What to produce – Filter by the string "price": return the lines of the material that contain it.

===== Supplied information =====

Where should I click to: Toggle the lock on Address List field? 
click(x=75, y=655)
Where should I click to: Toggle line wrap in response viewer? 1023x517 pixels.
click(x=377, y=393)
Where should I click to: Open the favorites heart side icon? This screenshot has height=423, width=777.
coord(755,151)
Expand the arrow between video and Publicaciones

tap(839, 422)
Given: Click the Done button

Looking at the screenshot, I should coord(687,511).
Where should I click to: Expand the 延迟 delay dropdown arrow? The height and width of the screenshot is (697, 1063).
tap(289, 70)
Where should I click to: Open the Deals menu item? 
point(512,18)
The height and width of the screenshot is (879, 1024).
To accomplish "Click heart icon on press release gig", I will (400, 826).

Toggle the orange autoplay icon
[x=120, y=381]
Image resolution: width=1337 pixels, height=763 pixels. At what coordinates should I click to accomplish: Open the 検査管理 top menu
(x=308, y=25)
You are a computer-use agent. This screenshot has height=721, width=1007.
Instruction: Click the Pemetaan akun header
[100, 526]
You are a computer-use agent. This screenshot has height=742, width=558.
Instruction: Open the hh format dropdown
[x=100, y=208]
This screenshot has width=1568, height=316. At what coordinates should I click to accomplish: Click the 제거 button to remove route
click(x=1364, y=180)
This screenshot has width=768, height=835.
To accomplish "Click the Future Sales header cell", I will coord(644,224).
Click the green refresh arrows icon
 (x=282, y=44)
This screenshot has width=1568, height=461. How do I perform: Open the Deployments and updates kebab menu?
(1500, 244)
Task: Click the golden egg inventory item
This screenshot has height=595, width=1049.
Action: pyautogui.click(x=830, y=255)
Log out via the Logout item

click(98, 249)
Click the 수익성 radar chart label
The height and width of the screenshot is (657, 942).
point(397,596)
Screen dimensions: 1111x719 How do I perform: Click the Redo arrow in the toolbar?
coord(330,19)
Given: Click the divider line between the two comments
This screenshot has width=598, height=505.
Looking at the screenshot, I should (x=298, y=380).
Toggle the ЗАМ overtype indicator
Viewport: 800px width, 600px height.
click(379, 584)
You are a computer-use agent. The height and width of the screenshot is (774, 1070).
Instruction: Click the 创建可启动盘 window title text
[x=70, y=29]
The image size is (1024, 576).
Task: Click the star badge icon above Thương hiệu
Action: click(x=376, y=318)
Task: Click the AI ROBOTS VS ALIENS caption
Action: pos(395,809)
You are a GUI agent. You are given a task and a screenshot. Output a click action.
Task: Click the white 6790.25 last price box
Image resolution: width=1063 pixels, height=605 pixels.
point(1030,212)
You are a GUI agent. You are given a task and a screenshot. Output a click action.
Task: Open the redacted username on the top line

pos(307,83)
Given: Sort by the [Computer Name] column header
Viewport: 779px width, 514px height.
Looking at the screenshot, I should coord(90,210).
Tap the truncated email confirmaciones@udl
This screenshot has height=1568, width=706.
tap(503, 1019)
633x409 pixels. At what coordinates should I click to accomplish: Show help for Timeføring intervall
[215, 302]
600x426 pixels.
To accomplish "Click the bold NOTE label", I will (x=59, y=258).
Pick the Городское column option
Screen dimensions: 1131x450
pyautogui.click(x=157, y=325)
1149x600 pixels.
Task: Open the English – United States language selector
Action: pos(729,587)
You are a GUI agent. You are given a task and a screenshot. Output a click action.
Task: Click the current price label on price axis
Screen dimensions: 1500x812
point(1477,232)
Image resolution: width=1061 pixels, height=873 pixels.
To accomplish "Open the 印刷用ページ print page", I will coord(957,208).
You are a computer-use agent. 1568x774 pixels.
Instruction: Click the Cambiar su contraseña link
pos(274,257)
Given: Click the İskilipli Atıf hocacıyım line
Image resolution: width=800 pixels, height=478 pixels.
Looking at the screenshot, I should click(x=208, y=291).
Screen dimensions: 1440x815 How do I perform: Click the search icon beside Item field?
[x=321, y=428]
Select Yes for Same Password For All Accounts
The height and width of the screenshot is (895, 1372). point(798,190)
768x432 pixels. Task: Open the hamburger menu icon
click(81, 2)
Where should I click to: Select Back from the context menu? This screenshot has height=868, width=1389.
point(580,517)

=====

Answer space –
Task: Click the white 6790.25 last price box
Task: Click the current price label on price axis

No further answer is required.